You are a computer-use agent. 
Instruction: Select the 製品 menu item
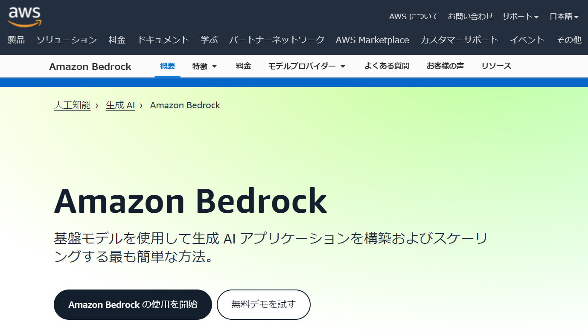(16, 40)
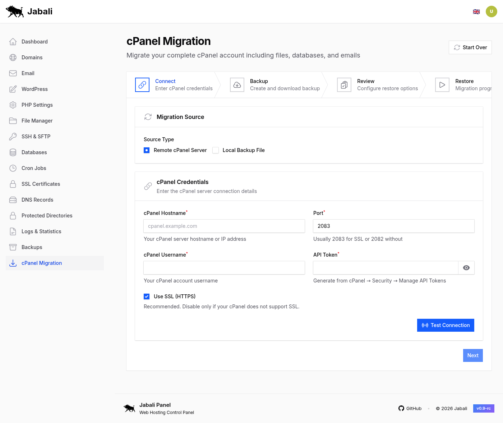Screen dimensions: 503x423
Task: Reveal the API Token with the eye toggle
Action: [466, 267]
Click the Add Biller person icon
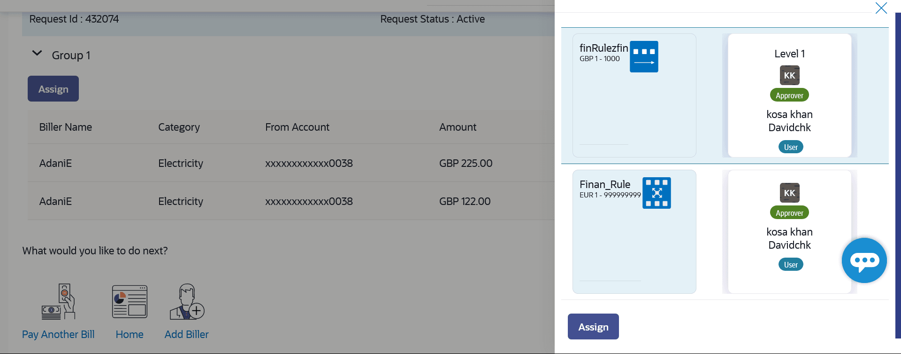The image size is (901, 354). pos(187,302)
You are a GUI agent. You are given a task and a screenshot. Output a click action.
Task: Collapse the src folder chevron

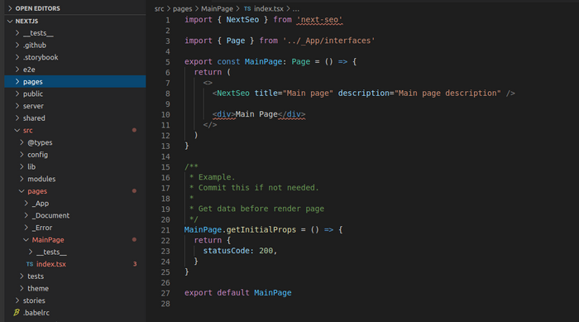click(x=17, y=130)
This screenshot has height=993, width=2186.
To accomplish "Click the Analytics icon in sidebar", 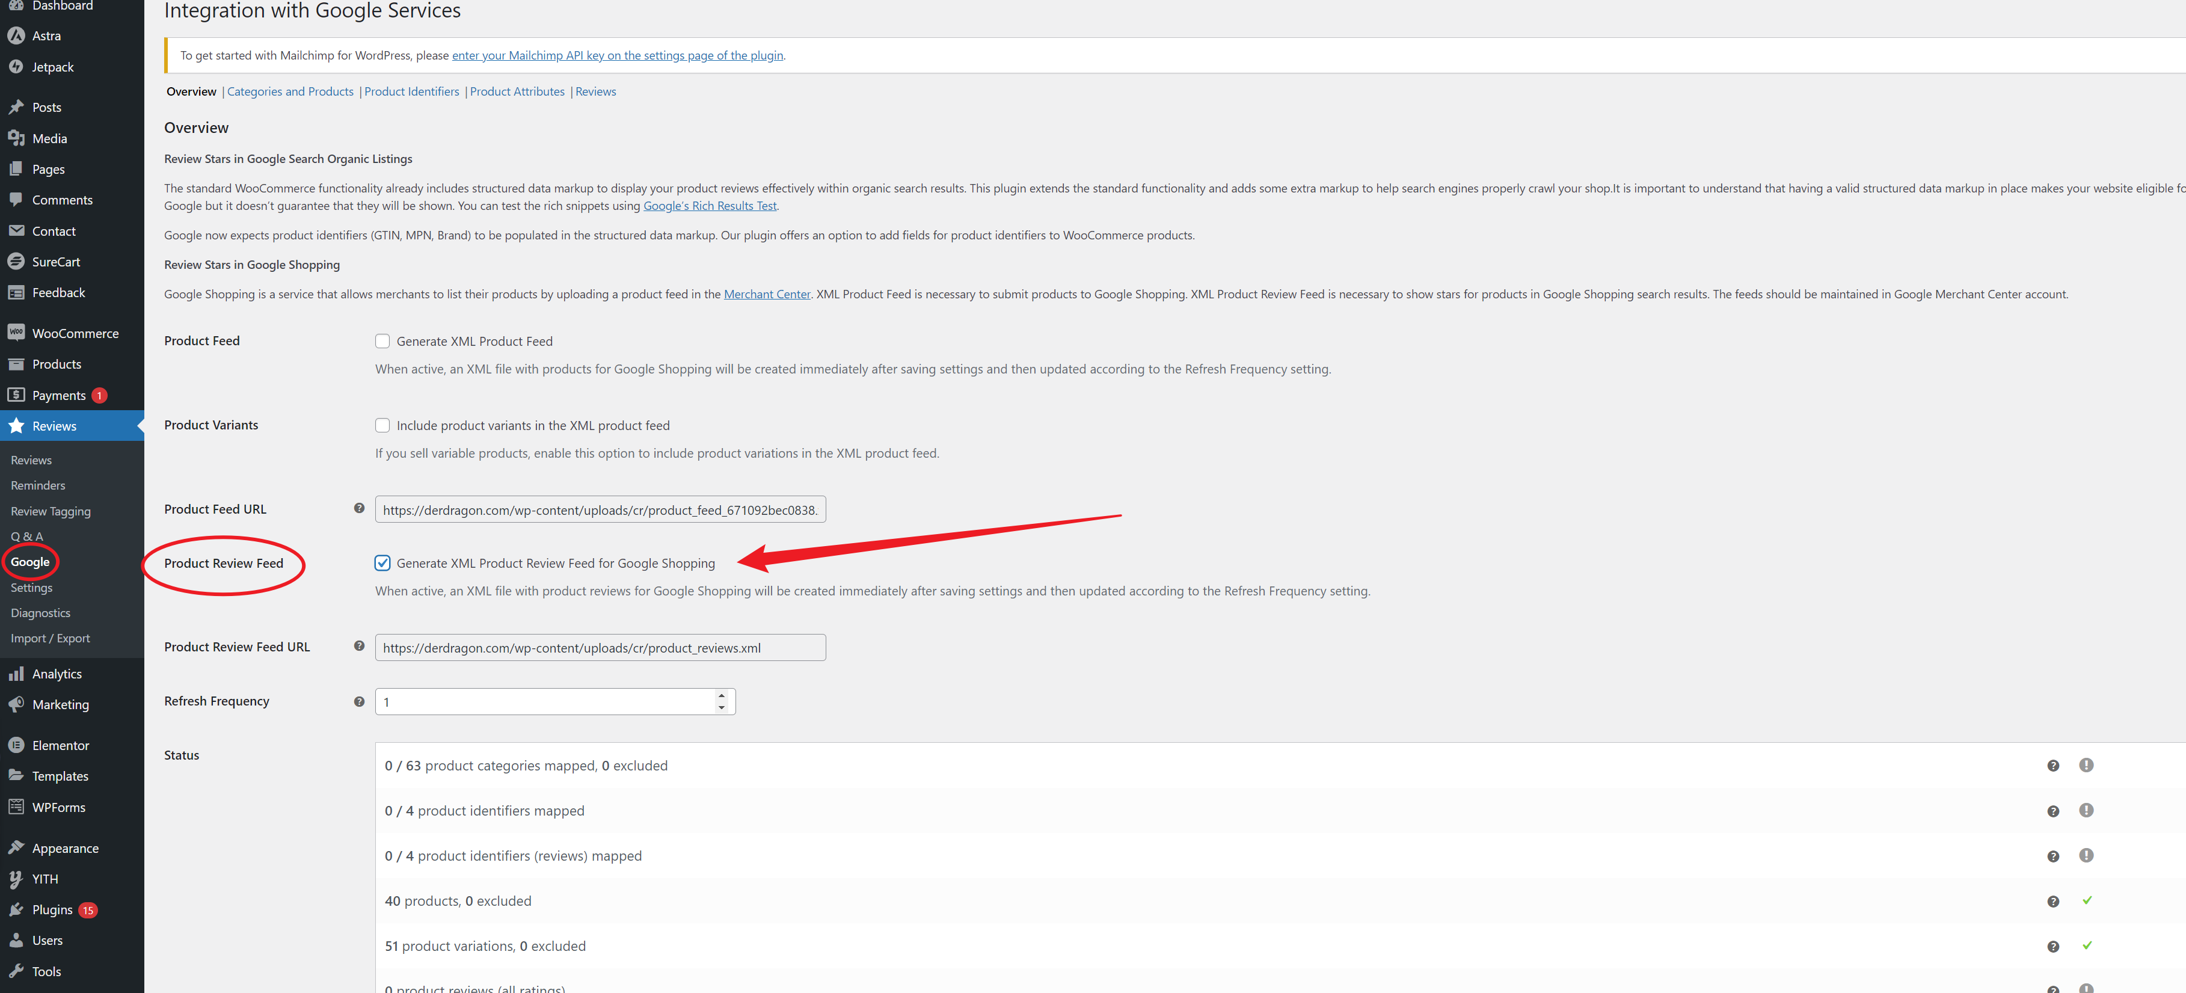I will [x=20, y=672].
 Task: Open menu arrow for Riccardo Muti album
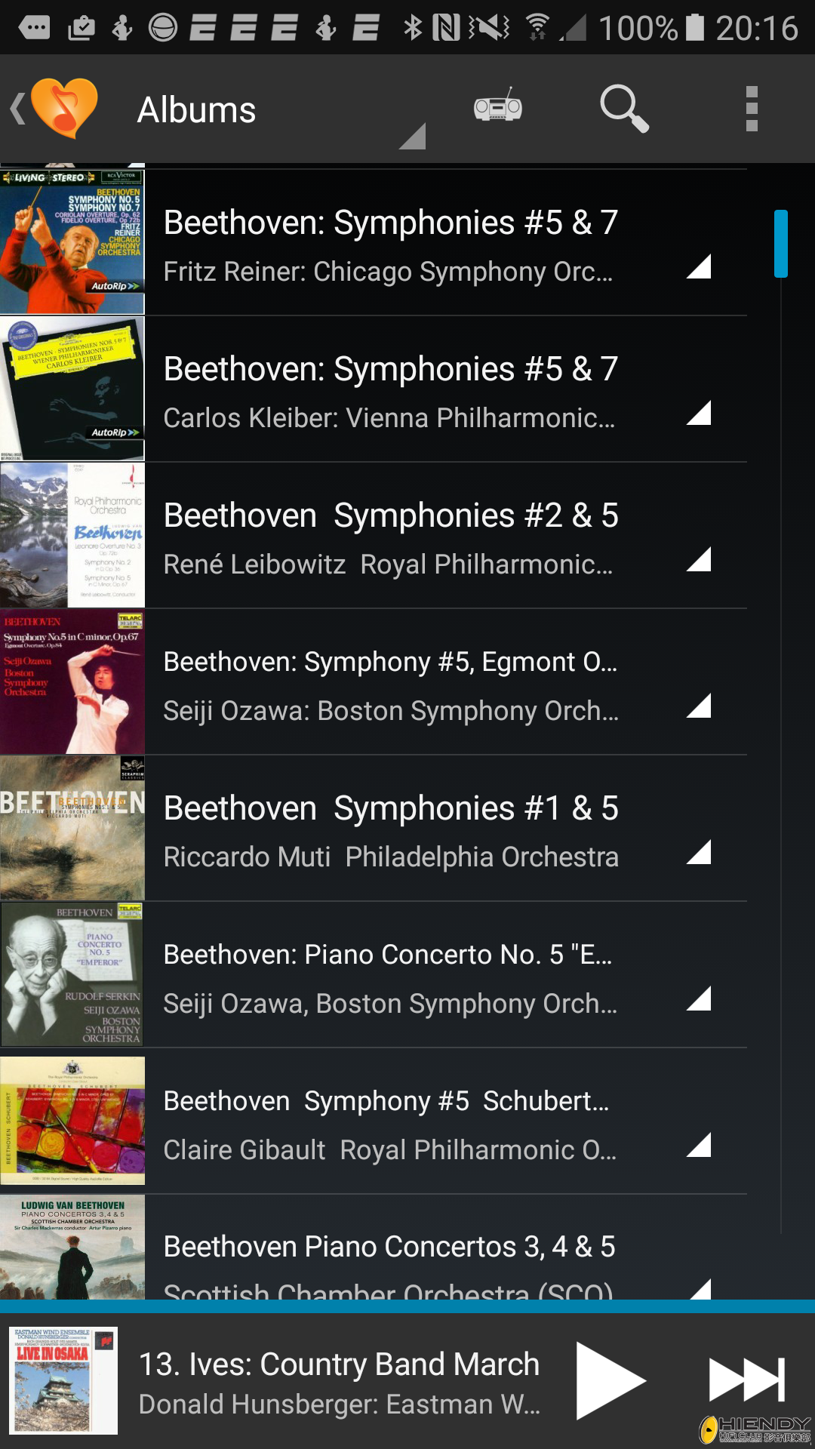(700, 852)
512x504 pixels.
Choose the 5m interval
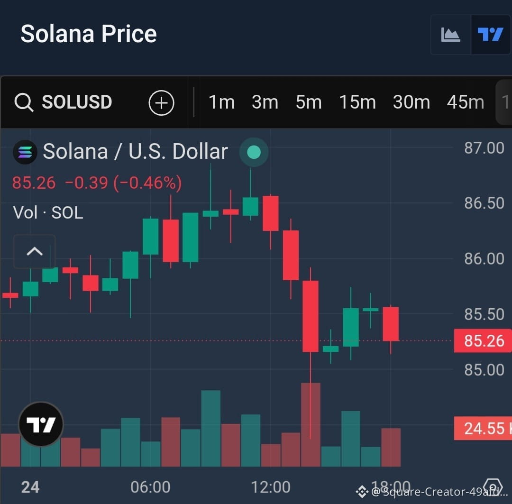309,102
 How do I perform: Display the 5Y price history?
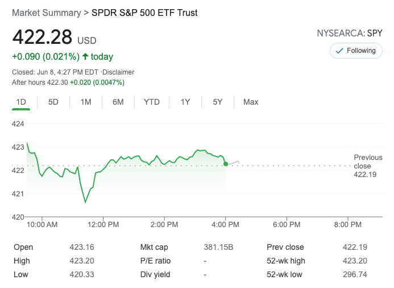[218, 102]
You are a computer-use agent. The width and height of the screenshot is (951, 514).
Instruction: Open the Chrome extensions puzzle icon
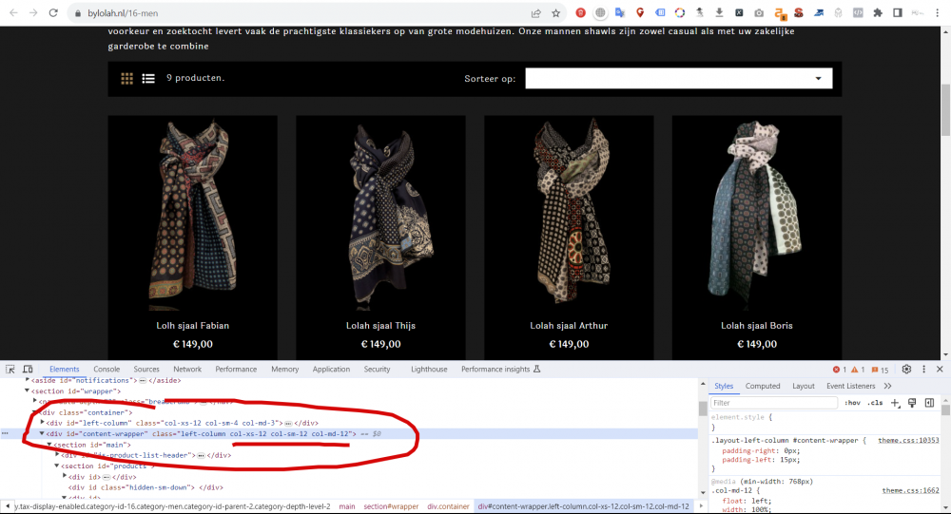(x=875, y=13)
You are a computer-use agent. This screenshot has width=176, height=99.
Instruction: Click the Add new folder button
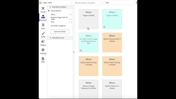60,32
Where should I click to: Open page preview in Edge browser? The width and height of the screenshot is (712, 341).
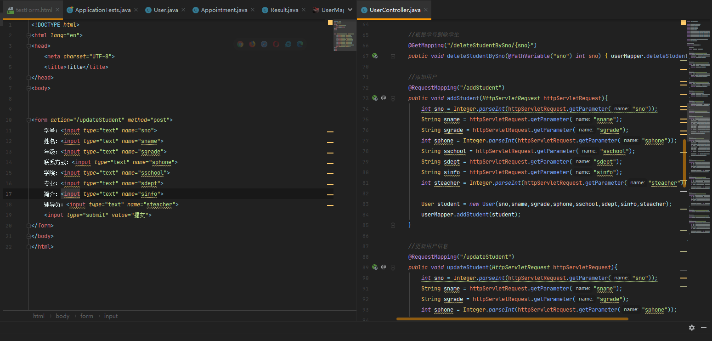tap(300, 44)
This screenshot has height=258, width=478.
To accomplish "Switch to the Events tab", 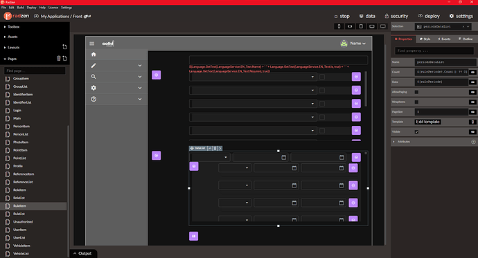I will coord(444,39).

-*-

◆ Task prompt
From the material above, gather all lines that include the string "This" and copy them.

◆ Response
This screenshot has height=993, width=2186.
You are a computer-use agent. This screenshot has width=176, height=99.
This screenshot has height=258, width=478.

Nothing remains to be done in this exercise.